Perhaps I'm doing something wrong in that code, but it's a pretty
straightforward calculation, so it's hard to see what, especially with
rank() handling the ties correctly. One example difference:

  > a
   [1]  0.112761940  0.130260949 -0.010567817 -0.411906701  0.004588443
   [6] -0.034337846 -0.148082981 -0.243724351  0.186690390  0.408983820
  > b
   [1]  8 13 14 15  5  7  8  2 19 19
  > cor.test(a,b,method="spearman")

  	Spearman's rank correlation rho

  data:  a and b 
  S = 85, p-value = 0.1544
  alternative hypothesis: true rho is not equal to 0 
  sample estimates:
        rho 
  0.4878139 

  Warning message: 
  p-values may be incorrect due to ties in: cor.test.default(a, b, method = "spearman") 
  > my.spearman(a,b)
  [1] 0.4909091

Which, as you can see, isn't quite the same. And also:

  > c
   [1] 0 0 0 0 0 0 0 0 0 0
  > cor.test(a,c,method="spearman")

  	Spearman's rank correlation rho

  data:  a and c 
  S = NA, p-value = NA
  alternative hypothesis: true rho is not equal to 0 
  sample estimates:
  rho 
   NA 

  Warning message: 
  The standard deviation is zero in: cor(x, y, na.method, method == "kendall") 
  > my.spearman(a,c)
  [1] 0.5

Any suggestions as to what I'm doing wrong?

Thanks in advance,
#
William> Hello R gurus,
    William> I want to calculate the Spearman rho between two ranked lists. I am
    William> getting results with cor.test that differ in comparison to my own
    William> spearman function:

    >> my.spearman
    William> function(l1, l2) {
    William>   if(length(l1) != length(l2)) stop("lists must have same length")
    William>   r1 <- rank(l1)
    William>   r2 <- rank(l2)
    William>   dsq <- sapply(r1-r2,function(x) x^2)
    William>   1 - ((6 * sum(dsq)) / (length(l1) * (length(l1)^2 - 1)))
    William> }

    William> Perhaps I'm doing something wrong in that code, but it's a pretty
    William> straightforward calculation, so it's hard to see what, especially with
    William> rank() handling the ties correctly. 

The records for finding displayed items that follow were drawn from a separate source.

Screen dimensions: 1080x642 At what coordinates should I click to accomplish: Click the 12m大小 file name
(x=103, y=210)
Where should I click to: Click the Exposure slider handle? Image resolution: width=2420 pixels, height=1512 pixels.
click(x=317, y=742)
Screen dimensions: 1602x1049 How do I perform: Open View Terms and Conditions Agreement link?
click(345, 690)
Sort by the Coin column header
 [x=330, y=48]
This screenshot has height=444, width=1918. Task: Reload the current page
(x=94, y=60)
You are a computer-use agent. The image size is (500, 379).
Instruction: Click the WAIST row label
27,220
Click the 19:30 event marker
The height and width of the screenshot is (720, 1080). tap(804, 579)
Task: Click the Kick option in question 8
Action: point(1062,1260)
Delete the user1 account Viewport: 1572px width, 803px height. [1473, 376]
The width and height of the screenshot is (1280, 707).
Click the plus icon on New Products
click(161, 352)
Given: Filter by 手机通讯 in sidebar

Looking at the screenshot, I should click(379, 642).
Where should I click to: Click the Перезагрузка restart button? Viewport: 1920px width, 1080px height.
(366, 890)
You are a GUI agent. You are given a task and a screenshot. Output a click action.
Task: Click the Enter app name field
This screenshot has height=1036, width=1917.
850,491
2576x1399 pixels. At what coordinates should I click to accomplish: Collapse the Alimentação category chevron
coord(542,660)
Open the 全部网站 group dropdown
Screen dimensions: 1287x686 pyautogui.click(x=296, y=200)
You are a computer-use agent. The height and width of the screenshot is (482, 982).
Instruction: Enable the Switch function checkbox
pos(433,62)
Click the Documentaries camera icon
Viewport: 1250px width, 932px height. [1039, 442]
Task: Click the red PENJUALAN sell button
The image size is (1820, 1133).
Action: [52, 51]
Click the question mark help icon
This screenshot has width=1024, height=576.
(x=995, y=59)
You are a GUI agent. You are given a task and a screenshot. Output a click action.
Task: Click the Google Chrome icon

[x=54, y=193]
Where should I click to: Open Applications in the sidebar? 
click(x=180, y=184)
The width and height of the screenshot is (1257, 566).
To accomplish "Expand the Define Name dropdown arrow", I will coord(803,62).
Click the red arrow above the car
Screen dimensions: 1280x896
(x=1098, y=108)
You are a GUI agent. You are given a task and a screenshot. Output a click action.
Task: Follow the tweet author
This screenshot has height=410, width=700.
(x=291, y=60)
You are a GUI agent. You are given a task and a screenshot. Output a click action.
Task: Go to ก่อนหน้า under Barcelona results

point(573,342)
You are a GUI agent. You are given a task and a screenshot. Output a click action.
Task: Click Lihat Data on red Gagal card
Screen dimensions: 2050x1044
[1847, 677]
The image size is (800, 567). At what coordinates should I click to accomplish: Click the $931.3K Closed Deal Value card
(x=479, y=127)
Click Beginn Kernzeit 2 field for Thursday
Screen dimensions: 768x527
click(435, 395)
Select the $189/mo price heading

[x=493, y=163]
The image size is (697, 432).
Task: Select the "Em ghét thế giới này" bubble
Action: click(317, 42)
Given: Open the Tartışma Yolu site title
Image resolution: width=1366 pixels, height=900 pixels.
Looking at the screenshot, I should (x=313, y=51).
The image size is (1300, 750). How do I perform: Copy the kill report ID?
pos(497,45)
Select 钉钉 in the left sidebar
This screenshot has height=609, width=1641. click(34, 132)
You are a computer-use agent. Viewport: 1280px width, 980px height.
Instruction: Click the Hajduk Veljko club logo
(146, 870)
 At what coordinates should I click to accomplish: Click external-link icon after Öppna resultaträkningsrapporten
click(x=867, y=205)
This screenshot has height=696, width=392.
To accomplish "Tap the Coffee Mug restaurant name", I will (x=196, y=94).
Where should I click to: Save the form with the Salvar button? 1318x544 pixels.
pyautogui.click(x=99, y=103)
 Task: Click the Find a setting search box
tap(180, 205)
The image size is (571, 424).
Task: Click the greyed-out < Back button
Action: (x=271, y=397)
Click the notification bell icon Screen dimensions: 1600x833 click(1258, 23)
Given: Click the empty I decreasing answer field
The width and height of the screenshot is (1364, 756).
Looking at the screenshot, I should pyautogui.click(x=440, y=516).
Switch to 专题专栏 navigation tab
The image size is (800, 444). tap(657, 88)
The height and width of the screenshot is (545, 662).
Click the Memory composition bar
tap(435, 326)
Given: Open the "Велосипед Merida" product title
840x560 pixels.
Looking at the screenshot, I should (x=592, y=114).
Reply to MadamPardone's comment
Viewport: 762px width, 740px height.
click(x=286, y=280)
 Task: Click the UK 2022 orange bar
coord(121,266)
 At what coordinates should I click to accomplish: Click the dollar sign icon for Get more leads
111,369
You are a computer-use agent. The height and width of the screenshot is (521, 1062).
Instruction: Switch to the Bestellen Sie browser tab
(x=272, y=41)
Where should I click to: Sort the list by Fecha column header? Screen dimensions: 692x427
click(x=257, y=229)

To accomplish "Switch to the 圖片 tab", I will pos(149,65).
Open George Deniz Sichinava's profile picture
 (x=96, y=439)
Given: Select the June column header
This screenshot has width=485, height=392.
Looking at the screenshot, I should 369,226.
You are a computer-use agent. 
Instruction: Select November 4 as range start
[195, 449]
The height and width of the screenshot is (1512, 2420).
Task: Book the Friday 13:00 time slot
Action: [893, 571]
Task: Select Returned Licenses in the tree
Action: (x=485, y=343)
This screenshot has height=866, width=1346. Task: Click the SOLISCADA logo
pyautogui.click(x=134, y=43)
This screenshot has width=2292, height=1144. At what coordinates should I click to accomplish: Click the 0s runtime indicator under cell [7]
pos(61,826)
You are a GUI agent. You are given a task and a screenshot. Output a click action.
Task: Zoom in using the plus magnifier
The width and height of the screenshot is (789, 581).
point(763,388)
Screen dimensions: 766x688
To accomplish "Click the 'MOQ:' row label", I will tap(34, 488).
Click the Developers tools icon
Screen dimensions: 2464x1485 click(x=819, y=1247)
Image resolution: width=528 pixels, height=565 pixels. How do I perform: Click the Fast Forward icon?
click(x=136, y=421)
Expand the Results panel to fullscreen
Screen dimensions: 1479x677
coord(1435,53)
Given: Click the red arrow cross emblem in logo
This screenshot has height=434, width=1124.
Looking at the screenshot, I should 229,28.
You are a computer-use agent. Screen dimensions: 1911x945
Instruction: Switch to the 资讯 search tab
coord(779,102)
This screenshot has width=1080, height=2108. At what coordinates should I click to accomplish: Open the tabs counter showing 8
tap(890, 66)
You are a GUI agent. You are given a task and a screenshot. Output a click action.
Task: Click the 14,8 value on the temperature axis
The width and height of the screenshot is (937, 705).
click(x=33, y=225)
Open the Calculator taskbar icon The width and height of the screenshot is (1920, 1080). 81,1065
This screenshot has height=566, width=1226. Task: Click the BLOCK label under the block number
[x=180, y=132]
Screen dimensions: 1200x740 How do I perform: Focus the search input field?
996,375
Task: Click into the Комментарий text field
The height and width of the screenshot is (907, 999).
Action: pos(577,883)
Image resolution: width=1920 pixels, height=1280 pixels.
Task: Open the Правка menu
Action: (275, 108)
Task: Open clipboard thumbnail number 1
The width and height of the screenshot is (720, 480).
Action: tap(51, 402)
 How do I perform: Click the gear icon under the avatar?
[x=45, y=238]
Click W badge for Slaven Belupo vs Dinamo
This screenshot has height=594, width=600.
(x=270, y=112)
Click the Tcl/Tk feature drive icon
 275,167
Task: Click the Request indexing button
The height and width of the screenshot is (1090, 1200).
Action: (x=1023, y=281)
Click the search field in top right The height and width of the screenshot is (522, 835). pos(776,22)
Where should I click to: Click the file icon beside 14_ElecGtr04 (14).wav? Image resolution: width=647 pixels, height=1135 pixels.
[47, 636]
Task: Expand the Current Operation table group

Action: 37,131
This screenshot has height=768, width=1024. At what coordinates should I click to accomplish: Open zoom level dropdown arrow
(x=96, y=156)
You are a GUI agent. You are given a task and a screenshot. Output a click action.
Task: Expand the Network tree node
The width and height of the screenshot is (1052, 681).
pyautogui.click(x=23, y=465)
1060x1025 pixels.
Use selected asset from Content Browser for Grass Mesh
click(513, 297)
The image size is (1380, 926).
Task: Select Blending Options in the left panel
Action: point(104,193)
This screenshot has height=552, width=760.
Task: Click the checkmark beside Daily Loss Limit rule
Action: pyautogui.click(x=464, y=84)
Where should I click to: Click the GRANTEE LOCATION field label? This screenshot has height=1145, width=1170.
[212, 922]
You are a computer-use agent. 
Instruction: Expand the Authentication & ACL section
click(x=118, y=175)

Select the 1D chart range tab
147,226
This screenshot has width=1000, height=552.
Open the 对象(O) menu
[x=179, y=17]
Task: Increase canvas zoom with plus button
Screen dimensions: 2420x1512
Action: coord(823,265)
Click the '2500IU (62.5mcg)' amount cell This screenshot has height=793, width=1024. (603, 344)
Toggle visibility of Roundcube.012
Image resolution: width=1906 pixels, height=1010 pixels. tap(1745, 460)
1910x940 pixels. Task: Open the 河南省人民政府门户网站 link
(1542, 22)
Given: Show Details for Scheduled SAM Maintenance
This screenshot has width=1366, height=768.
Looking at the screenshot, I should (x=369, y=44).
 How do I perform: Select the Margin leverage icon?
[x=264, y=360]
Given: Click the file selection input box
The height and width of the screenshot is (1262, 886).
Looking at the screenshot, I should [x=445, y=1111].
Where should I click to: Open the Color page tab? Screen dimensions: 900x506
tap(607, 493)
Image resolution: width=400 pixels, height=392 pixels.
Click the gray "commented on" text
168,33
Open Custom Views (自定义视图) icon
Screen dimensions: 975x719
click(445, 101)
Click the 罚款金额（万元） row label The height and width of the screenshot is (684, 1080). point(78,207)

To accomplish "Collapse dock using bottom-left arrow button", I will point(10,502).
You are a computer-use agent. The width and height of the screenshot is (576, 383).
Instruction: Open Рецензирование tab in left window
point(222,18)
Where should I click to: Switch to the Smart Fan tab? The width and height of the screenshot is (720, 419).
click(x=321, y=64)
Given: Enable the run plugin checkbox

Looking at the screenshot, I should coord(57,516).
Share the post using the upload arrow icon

Well, the "ties" in your example are really the "problem".
The formula you use,  
    1 - 6 S(d^2) / (n^3 - n)    ( d = r1 - r2 ; r{12} := rank(x{12}) )
is only equal to the more natural definition,  
cor(r1, r2),  in the situation when there are no ties
[plus in a few "lucky" situations with ties].

cor.test() and now  cor(*, method = "spearman")  in R have always used
the correlation of the ranks.
It seems that this needs to be documented, since you are right,
the "1 - 6 S / (..)"  formula is also in use as *definition* for
Spearman's rank correlation.

Martin Maechler <maechler at stat.math.ethz.ch>	http://stat.ethz.ch/~maechler/
Seminar fuer Statistik, ETH-Zentrum  LEO C16	Leonhardstr. 27
ETH (Federal Inst. Technology)	8092 Zurich	SWITZERLAND
phone: x-41-1-632-3408		fax: ...-1228			<><
#
Since this topic is here...

Although I seen the above formula in a couple of books, but I have never
seen a derivation.  Does anyone have a reference where it is derived
(apologies to math and statistics types for whom this must seem child's
play)?  Examining the derivation is probably the best way to understand the
effect of ties when using William Morgan's function for Spearman.

Rob Baer